Neue Schlitten, alte Schätzchen

Zum elften Mal laden Bitburger Händler zum Autofestival ein. Neu ist der weniger zentrale Standort der Oldtimershow "Bitburg Classics".

Bitburg Ein Wagen braust gen Sonnenuntergang. Der Fahrer stützt einen Arm aufs Lenkrad, der andere liegt um die Schulter eines Mädchens. Sie trägt Petticoat, er Lederjacke. Im Radio läuft Rock`n'Roll.
Wer an alte amerikanische Autos denkt, hat zwangsläufig solche Bilder im Kopf: Szenen aus Hollywoodstreifen, kirschroter Lack, blitzendes Chrom. "Der American Way of Life wird schon mitschwingen bei den Bitburg Classics", meint Organisator Markus Angel. Was er damit meint: Bei den Bitburg Classics wird es am kommenden Wochenende eine Sonderschau mit US-Autos geben.
Mit dabei sind Modelle wie der Buick Wildcat, der Cadillac Eldorado und der Mustang Fastback. 500 Liebhaber zeigen das Beste aus den Sechzigern, den Siebzigern, den Achzigern - und nichts von heute.
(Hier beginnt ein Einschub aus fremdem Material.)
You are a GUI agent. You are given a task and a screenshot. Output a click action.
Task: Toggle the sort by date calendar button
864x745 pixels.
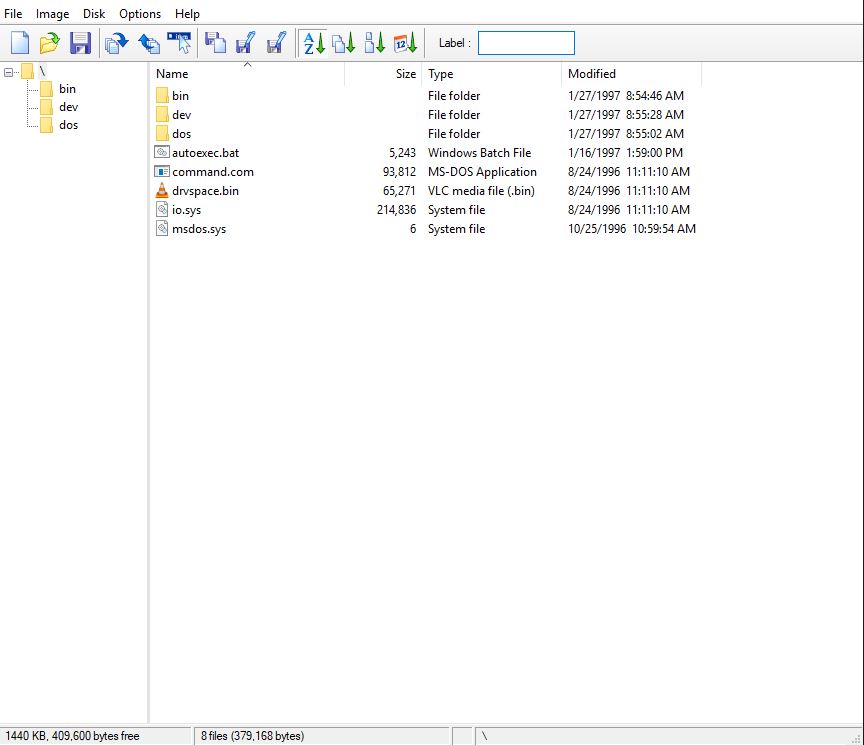pyautogui.click(x=405, y=43)
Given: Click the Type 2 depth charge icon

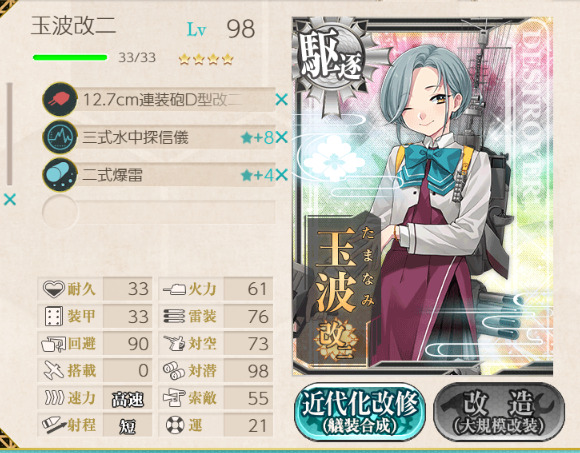Looking at the screenshot, I should click(60, 175).
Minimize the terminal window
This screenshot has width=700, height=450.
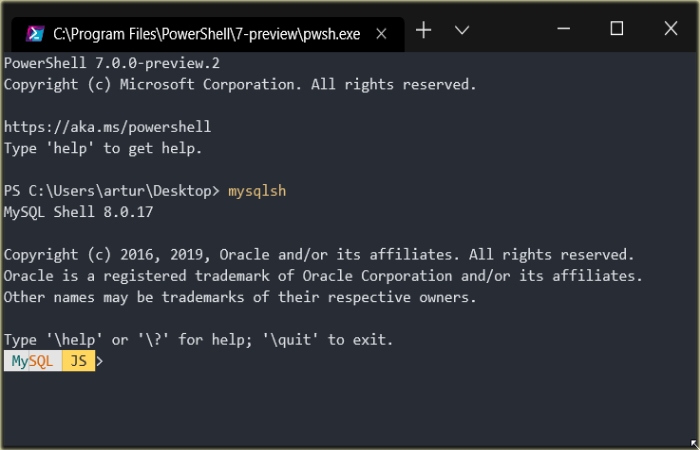563,29
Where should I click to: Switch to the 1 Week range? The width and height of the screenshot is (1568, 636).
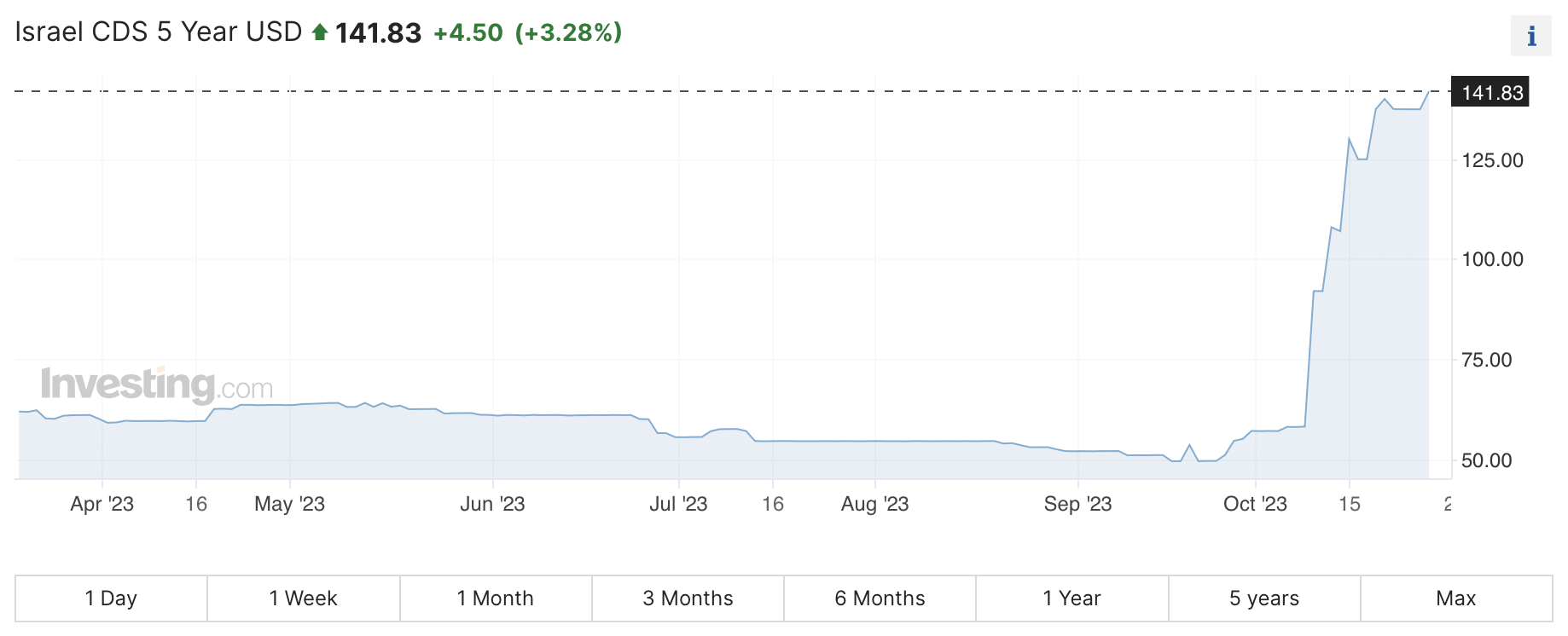[x=303, y=598]
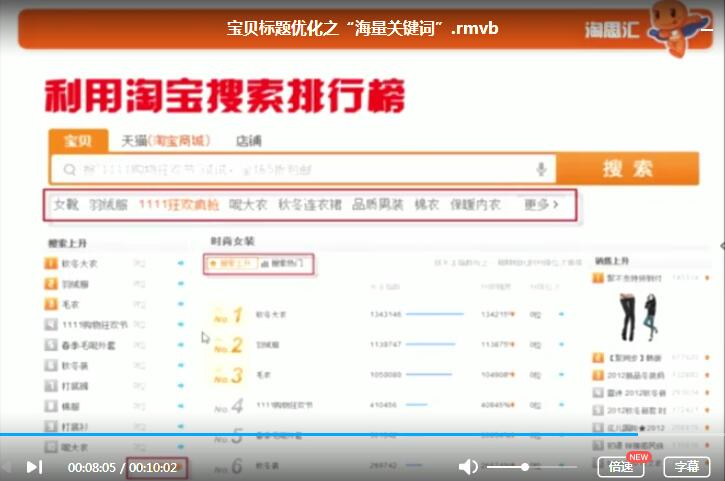Viewport: 725px width, 481px height.
Task: Mute audio with the speaker icon
Action: point(468,467)
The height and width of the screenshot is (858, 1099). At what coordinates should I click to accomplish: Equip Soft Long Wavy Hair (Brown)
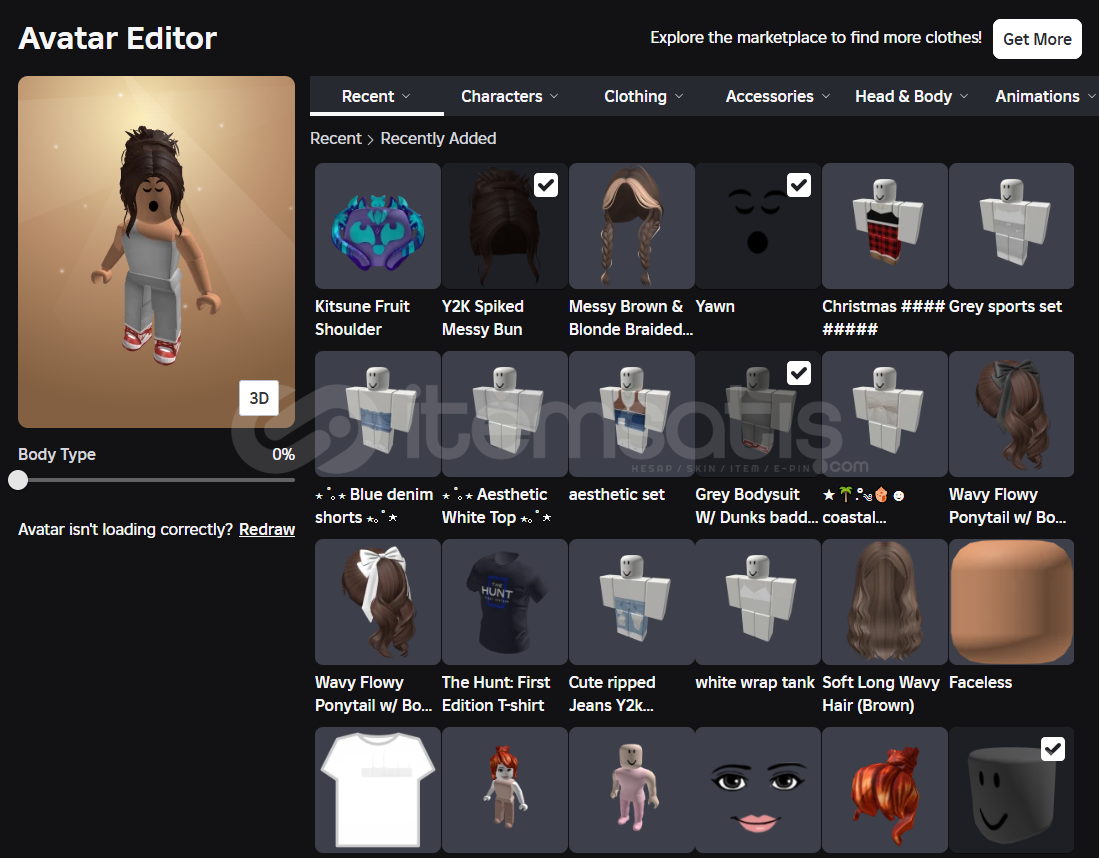click(884, 603)
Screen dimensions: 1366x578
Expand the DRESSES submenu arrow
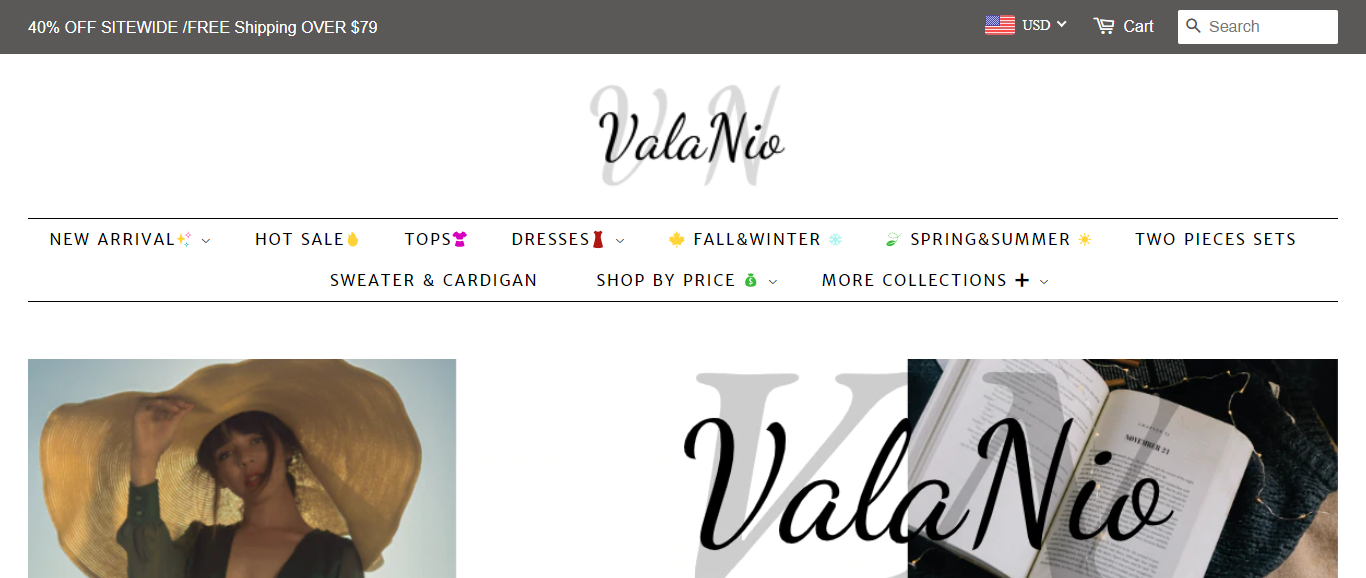(x=620, y=240)
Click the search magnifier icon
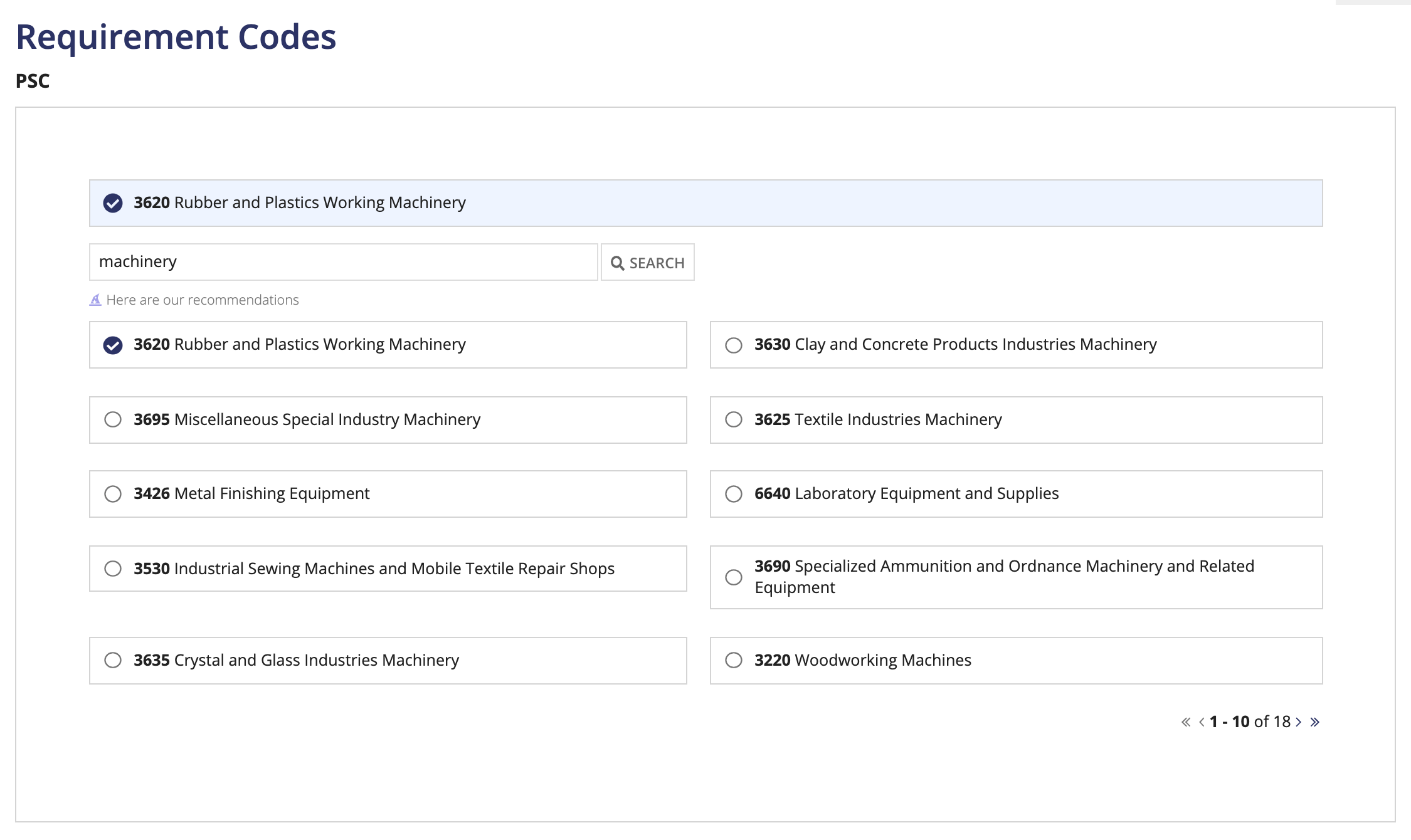Screen dimensions: 1411x840 coord(618,263)
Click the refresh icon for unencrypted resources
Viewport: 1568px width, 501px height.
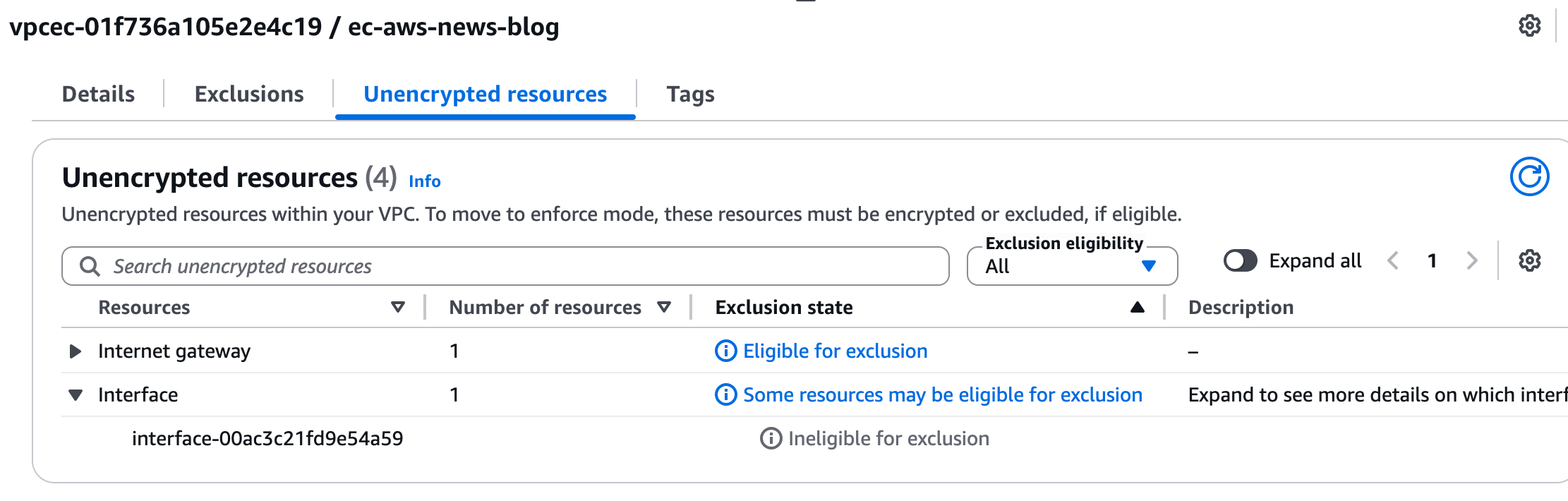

Mehr alte Schätzchen gibt es nirgendwo in der Eifel-Mosel-Region zu sehen, verspricht Angel. Und für die Präsentation der Karossen ist in diesem Jahr mehr Platz als zuvor. Denn die Bitburg Classics zieht aus der Dieselstraße in die Graf-Zeppelin-Straße. Der Hintergrund: Das alte Grundstück sei verkauft worden, erklärt der Organisator. Das sei aber kein Nachteil. Die Wiese zwischen den beiden Autohäusern der Firma Schaal liege zwar nicht so zentral. Dafür sei die Fläche 3000 Quadratmeter größer. Direkt nebenan gibt es moderne Wagen zu sehen. Die Händler laden am Wochenende zum Autofestival auf Merlick ein. Die Veranstaltung gibt es inzwischen seit 11 Jahren, die vielen Autohäuser im Industriegebiet allerdings schon wesentlich länger. Dass Bitburg heute als Autostadt gilt, ist nämlich den Amerikanern zu verdanken. Bis in die 1990er-Jahre waren noch rund 12 000 US-Soldaten in der Bierbrauerstadt stationiert. Und sie brauchten Fahrzeuge. Durch die Nachfrage wurde eine Entwicklung angestoßen, von der die Händler heute noch profitieren. Kunden kommen wegen des großen Angebots aus dem Ausland.
Einen Teil dieses Angebots präsentieren die 28 Anbieter am Samstag und Sonntag. ´Sie haben ihre 2000 schicksten Modelle poliert. Sonderangebote auf Gebraucht- und Neuwagen sollen neue Kunden anlocken.
Los geht es Samstag ab 11 Uhr. Die Händler auf Merlick und die Geschäfte in der Innenstadt haben auch am Sonntag geöffnet.
Extra: UND WIE LAUFEN DIE GESCHÄFTE?


"Der Dieselskandal hat die ganze Branche getroffen", räumt Edgar Bujara von der Werbegemeinschaft Autowelt Bitburg ein. Auf Merlick habe sich das aber nicht merklich auf die Verkaufszahlen ausgewirkt. Die lägen unverändert bei etwa 15 000 Wagen im Jahr. Doch die Kunden seien anspruchsvoller geworden, wollten mehr über technische Details wissen. Außerdem sei die Nachfrage nach Elektroautos und Hybriden gestiegen. Und darauf sollten auch die Hersteller reagieren, meint Bujara, weniger für Diesel, stärker für Benziner und alternative Fahrzeuge werben.